То, что высказал Ю. Гончаренко в конце своего размышления о молчании (о невозможности выразить Соприкосновение) — да, это так, и об этом я уже говорил. И именно эта, третья форма молчания делает невозможным дальнейшее стихотворчество в прежнем ключе, то есть в эмоционально-умственном режиме. Здесь уже открывается пространство Сотворчества. Сознательного, подчеркну. И это не только и не столько поэзия...

 

Мне кажется, следовало бы выделить особо ещё пару важных качеств стиха. Попытаюсь раскрыть их суть.

 

Органичность — сиречь природность. Требует соответствия общего направления стиха законам Природы. В целом это — Закон Кармы, или причинно-следственных связей. Его проявления работают, в частности, в формировании этноса, и чувство общности со своим народом, даже если ты вышел за рамки этноса (перерос, скажем), это чувство всегда будет дышать за спиной. В этом суть традиции, а не в следовании колеёй. В линии стиха не должно быть искусственности, заданности. Любая природная линия, несмотря на неповторимость, подчинена Закону, и поэтому она гармонична. Достаточно внимательно присмотреться к расположению ветвей и листьев на дереве — подобны углы, ритм чёток, даже отклонения полны прелести, обусловленной именно органичностью, «вписываемостью» в общую картину. А линии склонов гор в дымке — это же всегда пиршество взора!.. Здесь работает закон гравитации. Попробовал бы художник нарушить его! Даже Шагал со своими полётами его учитывает, их движение происходит в тяготении чего-то невизуального, незыблемого. В конце концов, и невесомость, и левитация не отрицают гравитации, здесь просто сочетание разных законов, некоторые из которых ещё не известны физике.

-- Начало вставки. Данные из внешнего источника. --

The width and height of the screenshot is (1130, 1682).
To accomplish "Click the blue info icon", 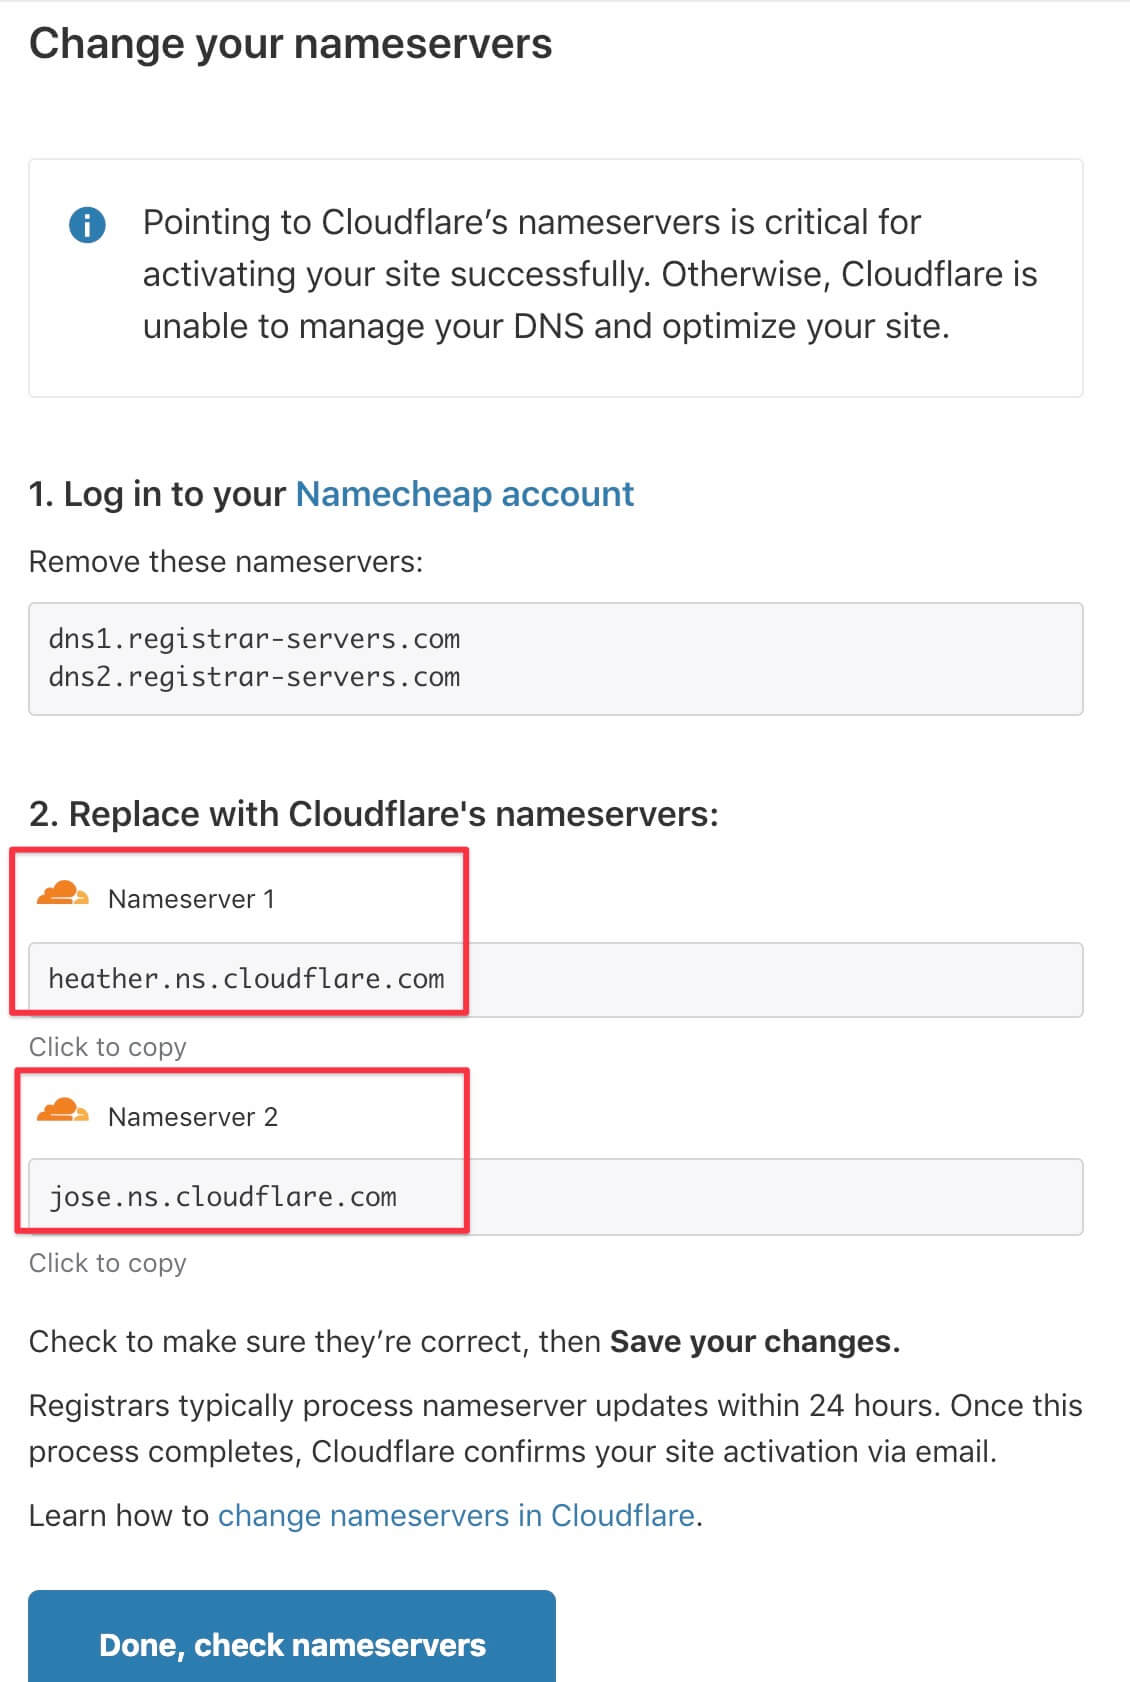I will [87, 225].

Ещё одна сторона органичности — отсутствие претензии, волюнтаризма, позы, «притянутости», эклектики и т.п. И это, наверное, в первую очередь, следование своей собственной внутренней природности, цельности, которая невозможна в сочетании с эгоцентризмом — внутренним эгоцентризмом, а не только с явным, заметным вовне.

 

Музыкальность — сродни природности линии. Это звук стиха. Такое сцепление, такой почти несознательный подбор слов, который может быть только у тебя, если не подражаешь кому-то бессознательно. Звук стиха — это не результат работы, это результат нюха. Сознательно же — это исключение таких сочетаний, когда окончание предыдущего и начало следующего слова — одна и та же гласная буква. Это исключение череды препятствий для свободного течения звука в виде чрезмерного скопления согласных, особенно твёрдых и шипящих. Это избегание обилия аллитераций, создающих ощущение искусственности, пародии на гармонию.

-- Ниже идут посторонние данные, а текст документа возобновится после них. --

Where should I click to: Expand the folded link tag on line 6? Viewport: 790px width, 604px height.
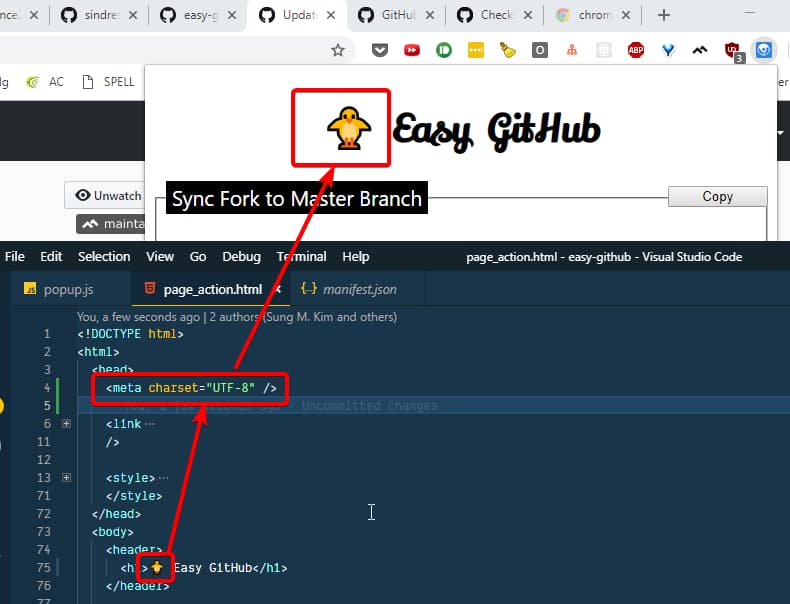click(67, 424)

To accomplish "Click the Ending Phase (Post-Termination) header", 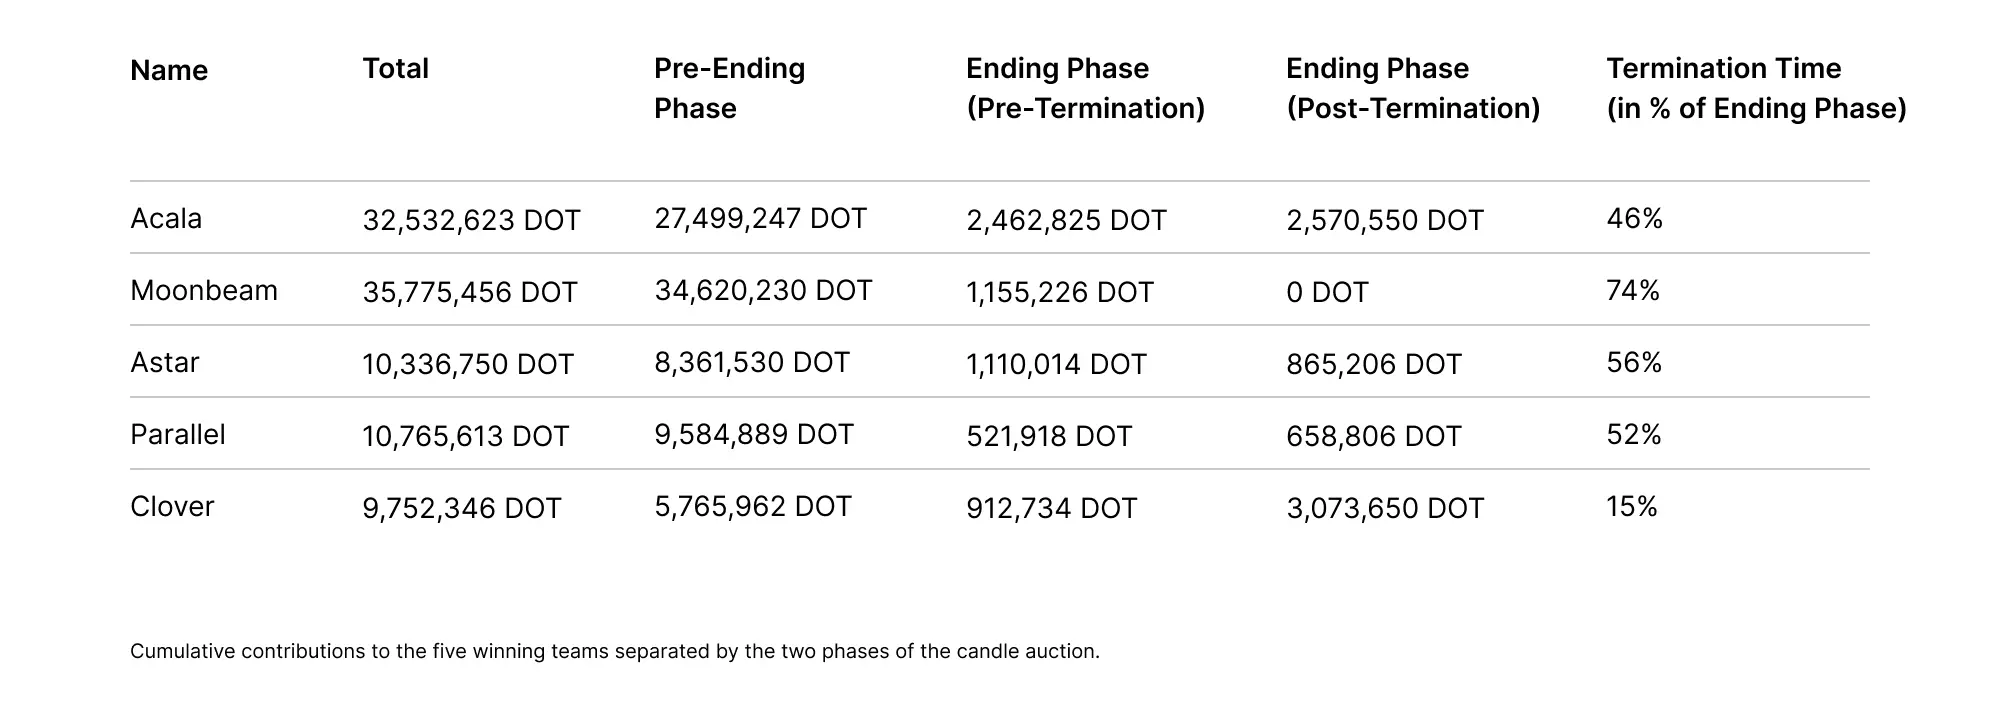I will point(1412,88).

В целом, звук и органичность определяют то, что при чтении в стихотворении перестают замечаться рифмы — их наличие или отсутствие, то, о чём говорят: «читается на одном дыхании».

 

Есть и ещё важное качество стиха — интонация. Она может быть уважительной, высокомерной, высокопарной, вкрадчивой, летящей, ну, там, отстранённой, ироничной — да мало ли какой...

 

О стиле стихосложения мало кто говорит, это больше характеристика прозы, но, если подумать, можно, наверное, что-то и здесь произнести. Это качество, определяющее узнаваемость поэта, наряду со звуком. Стиль индивидуален, хотя вычленить и описать его затруднительно.

 

Несколько замечаний по тексту книги.

 

В тексте обозначено, когда именно вступает один из авторов. Но когда заканчивается его монолог — не всегда понятно (например, стр. 35, 36,…108…).

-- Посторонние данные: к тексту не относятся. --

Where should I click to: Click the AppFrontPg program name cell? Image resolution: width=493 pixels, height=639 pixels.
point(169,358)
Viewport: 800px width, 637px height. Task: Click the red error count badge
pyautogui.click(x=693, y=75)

Даются определения рифмы. Онуфриев: «… рифмы помогают ритмическому восприятию… усиливают воздействие…». Бондаренко: «… рифма — это ритмический элемент стиха…выполняющий функцию усиления…». Почувствуйте разницу, как говорится. Но первого определения автору не хватило, а второе «неожиданно» открыло ему глаза. Разница даётся ниже по тексту, но уже после слов: «Ответ найден!» (стр. 35). Мелкая нестыковка, вполне устранимая.